There is a difference between value types and object types in QML and that difference is closely related to the difference between types you would pass as pointer vs types you would pass as value in C++. For all of this you do need moc. Basically, any QObject derived class is an object type, and any Q_GADGET is a value type. The choice between those is about as difficult as it is in C++.

You can use any Q_GADGET as value type in QML these days:

struct MyMediumSizeValueType
{
    Q_GADGET
    QML_ANONYMOUS

    // I'm not sure whether plain MEMBER actually works.
    // Maybe you need a WRITE (and that would be a bug in QML).
    Q_PROPERTY(QString oneThing MEMBER oneThing)
    Q_PROPERTY(QString secondThing MEMBER secondThing)
    Q_PROPERTY(QDir thirdThing MEMBER thirdThing)

    QString oneThing;
    QString secondThing;
    QDir thirdThing;
};

Enums in value types are not supported because of naming requirements. Enums need to be part of uppercase-named types, and only object types and namespaces are uppercase-named. However, you can either expose an existing Q_GADGET as namespace using QML_FOREIGN_NAMESPACE (potentially in addition to exposing the same struct as value type) or you can move the enum to a suitable place if you're designing the whole thing from scratch for QML.

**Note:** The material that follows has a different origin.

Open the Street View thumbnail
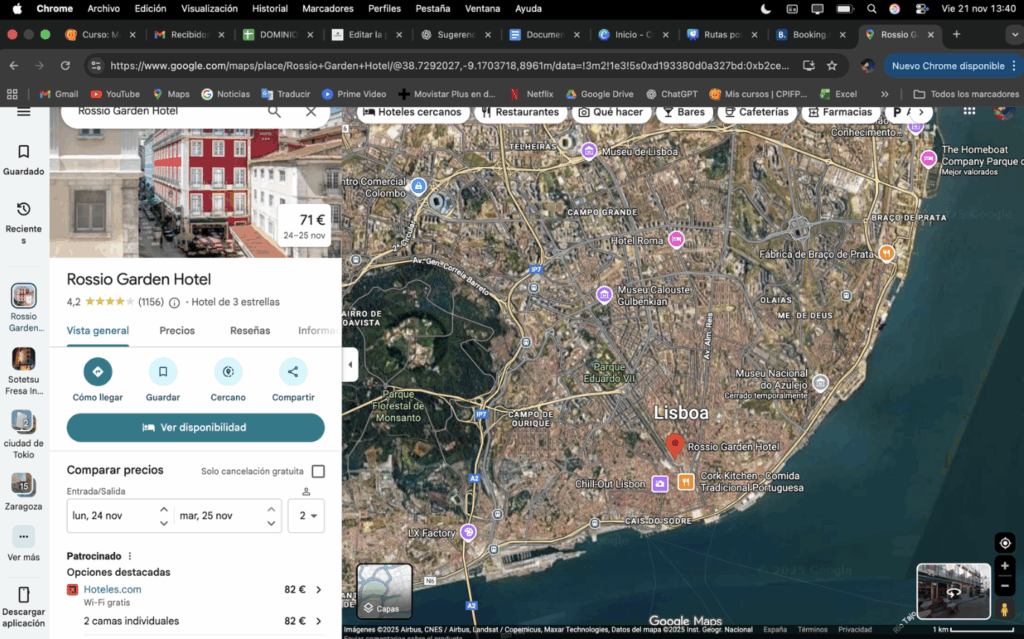(953, 591)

Named value types are still somewhat black magic, but we'll get to that soon-ish. You can use QML_ANONYMOUS and the QML "var" type for now. You can also have a QML_ANONYMOUS type as Q_PROPERTY of a C++ class, under its C++ name.

QDir is problematic because it does not expose any of its members as Q_INVOKABLE or Q_PROPERTY, and it's not a Q_GADGET. Your best bet is creating a wrapper type that does all these things. In that wrapper type you can also encode the "optional" nature of it. A pre-defined value type for QDir would be a candidate for our new QtCore QML module.

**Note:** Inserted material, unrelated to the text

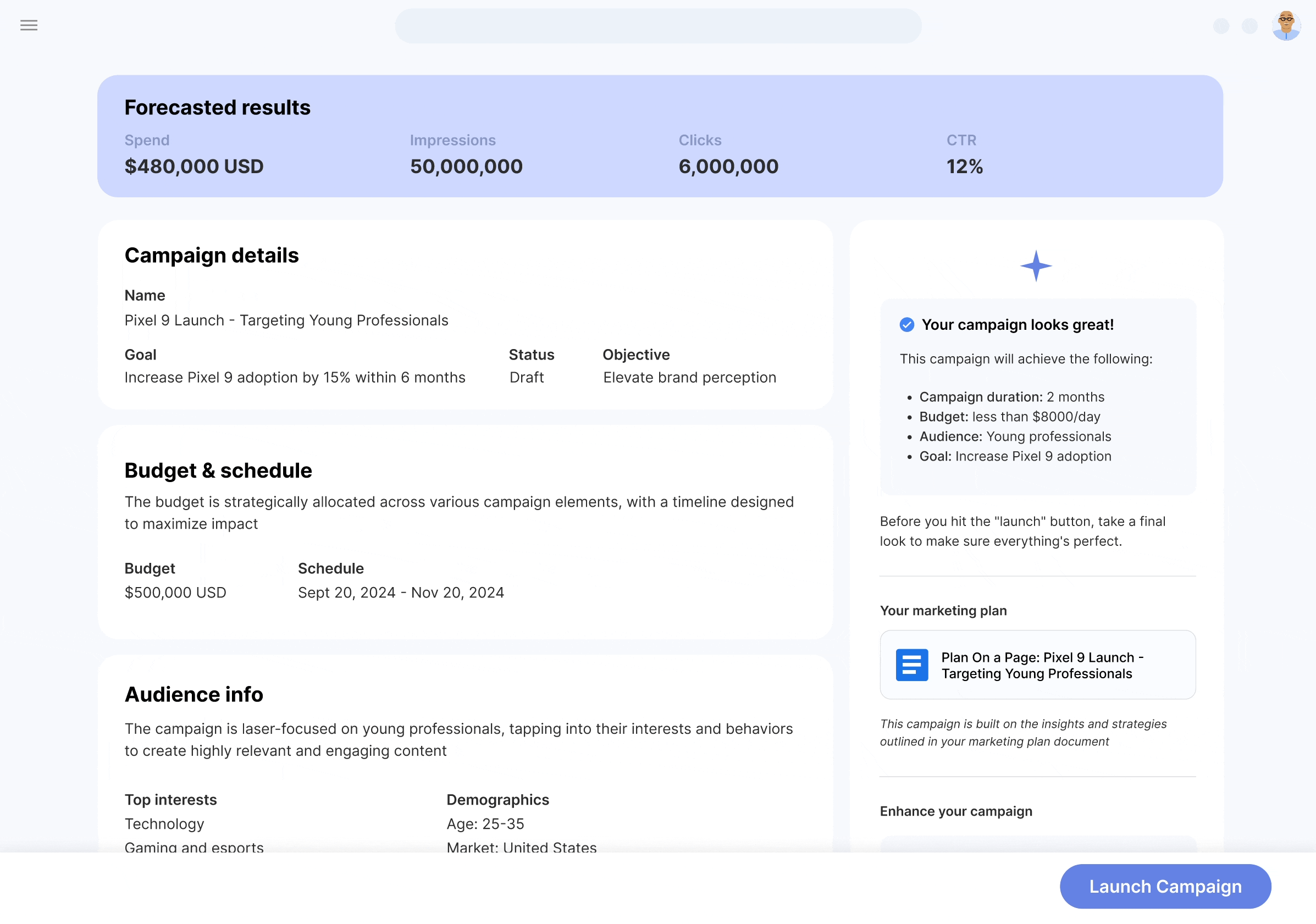
Task: Click the search bar at the top
Action: tap(658, 26)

So, yes, QML is designed to use the metatype system. If you want to pass data to QML, you have to declare the types. Once, you have done so, it can be very easy to pass data back and forth in a structured way. The type declarations can live in their own headers, and they can be purely declarative, such as the example given above. While such declarations add some lines of code, they do not add a lot of complexity.

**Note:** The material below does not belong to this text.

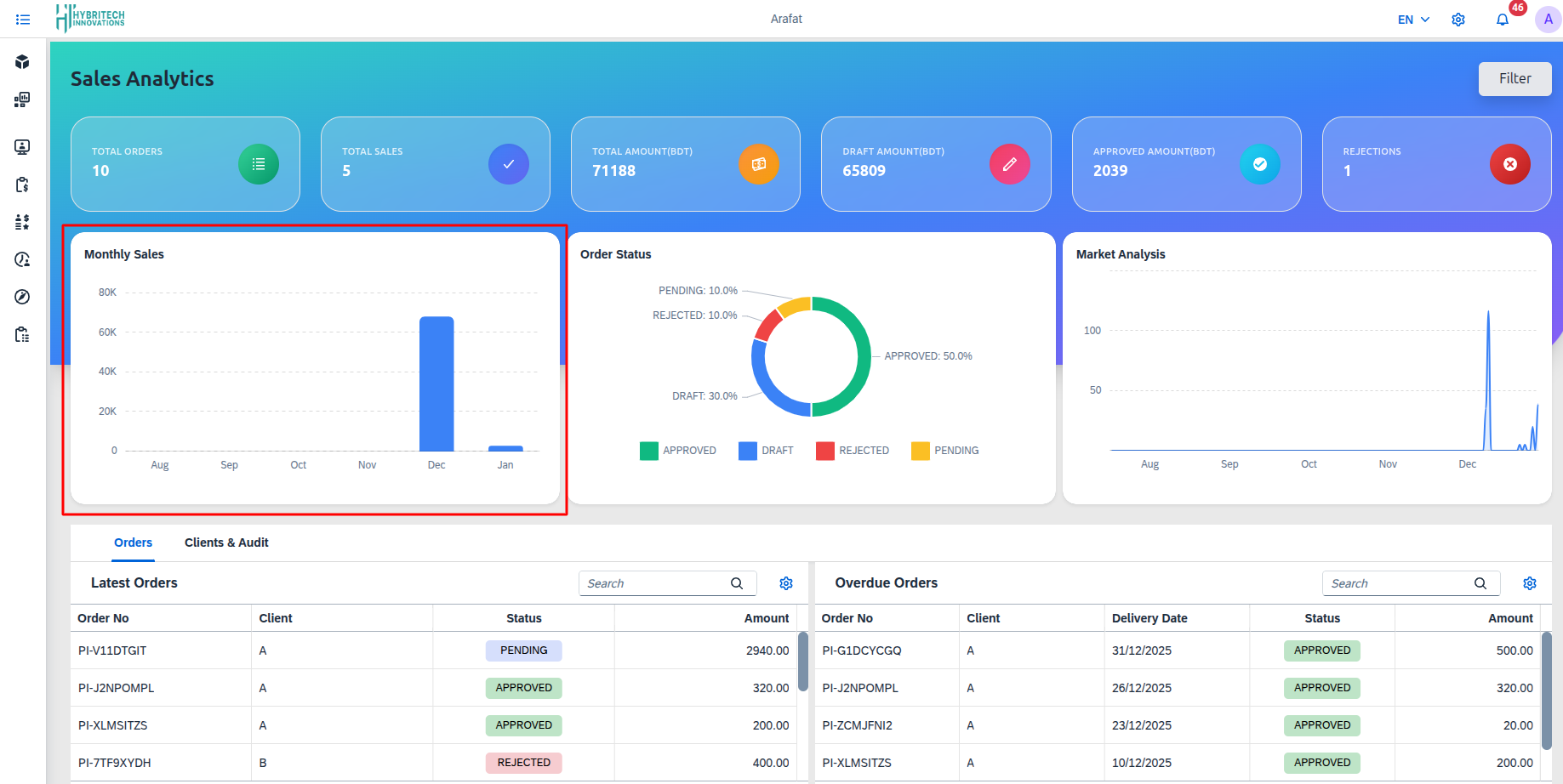Click the compass icon in sidebar
This screenshot has height=784, width=1563.
click(22, 297)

Granted, we have promoted other, worse ways of connecting QML and C++ in the past. In particular context properties. And, despite my recent efforts to clean this up, there are still some holes in the type system. For example named value types or (civilized) construction of value types in QML. However, on the plus side, you do not need to call qmlRegisterFooBar and figure out all the parameters to that anymore.